Exactly retype the opening line of the entries and every line after it, ending with the line that contains "This screenshot has width=309, height=473.". Skip all pictures.

▶ [Collected data entries]:
------

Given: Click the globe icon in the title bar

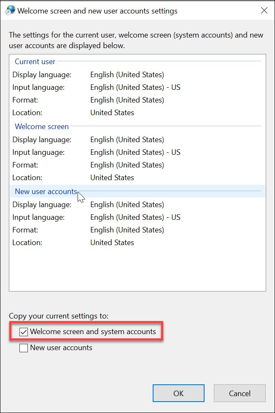Looking at the screenshot, I should pyautogui.click(x=10, y=11).
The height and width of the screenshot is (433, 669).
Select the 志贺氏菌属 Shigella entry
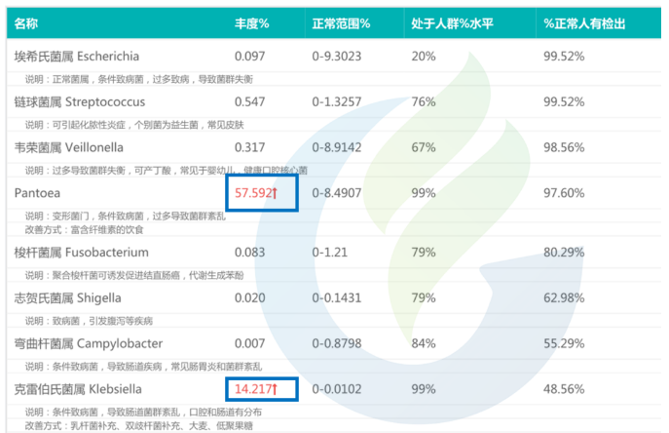pyautogui.click(x=65, y=297)
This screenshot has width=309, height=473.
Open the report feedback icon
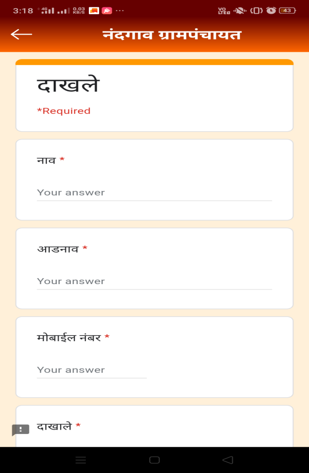21,430
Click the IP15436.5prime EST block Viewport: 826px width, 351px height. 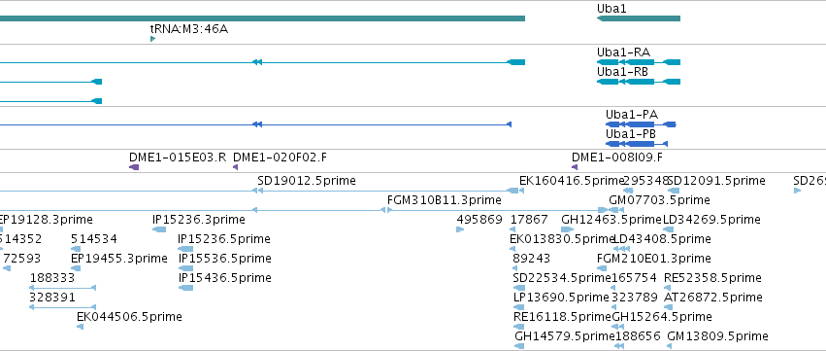pyautogui.click(x=185, y=288)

------

▶ [FINISHED TASK]:
Given: Click the globe icon in the title bar

Looking at the screenshot, I should pyautogui.click(x=10, y=11).
The height and width of the screenshot is (433, 669).
Select the 志贺氏菌属 Shigella entry
pyautogui.click(x=65, y=297)
This screenshot has width=309, height=473.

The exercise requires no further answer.